Project
Stryker ReUnion RSA Teardown
Reverse-engineering a Class II reverse shoulder arthroplasty system end-to-end.
Summary
A full-system teardown of a reverse shoulder implant: disease state → biomechanics → requirements → regulatory → manufacturing → outcomes.
Use case
Built to be a repeatable benchmarking framework for future device design, not just documentation of one implant.
Who it's for
- biomedical engineers
- device designers
- students
Stack
- Biomechanics
- Materials (Ti-6Al-4V, Tritanium, X3 UHMWPE)
- FDA 510(k)
- QFD
- DFx / DfE
Case study
What it is
Stryker's ReUnion RSA is a Class II reverse shoulder arthroplasty system, indicated for patients with rotator cuff tear arthropathy in which the native joint no longer has the soft-tissue stabilizers required for a conventional total shoulder replacement.

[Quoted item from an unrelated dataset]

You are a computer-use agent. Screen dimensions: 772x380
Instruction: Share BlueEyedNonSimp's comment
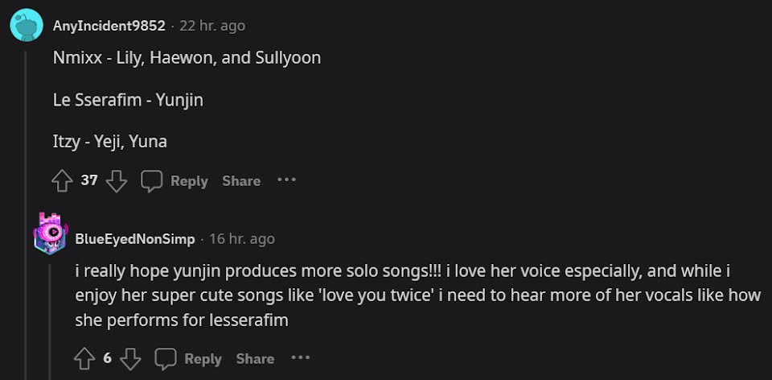(x=255, y=359)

This project reverse-engineers the device end to end: the underlying disease state, the geometric inversion that allows the deltoid to compensate for a non-functional rotator cuff, the materials system (Ti-6Al-4V, Tritanium 3D porous metal, and X3 highly crosslinked UHMWPE), the FDA 510(k) clearance pathway, the Quality Function Deployment targets, and the manufacturing and Design for Environment decisions that support them.
Objective
The objective was not to document the implant, but to develop a repeatable benchmarking framework — disease state → biomechanics → requirements → regulatory → manufacturing → outcomes — that can be applied in reverse to the design of future medical devices.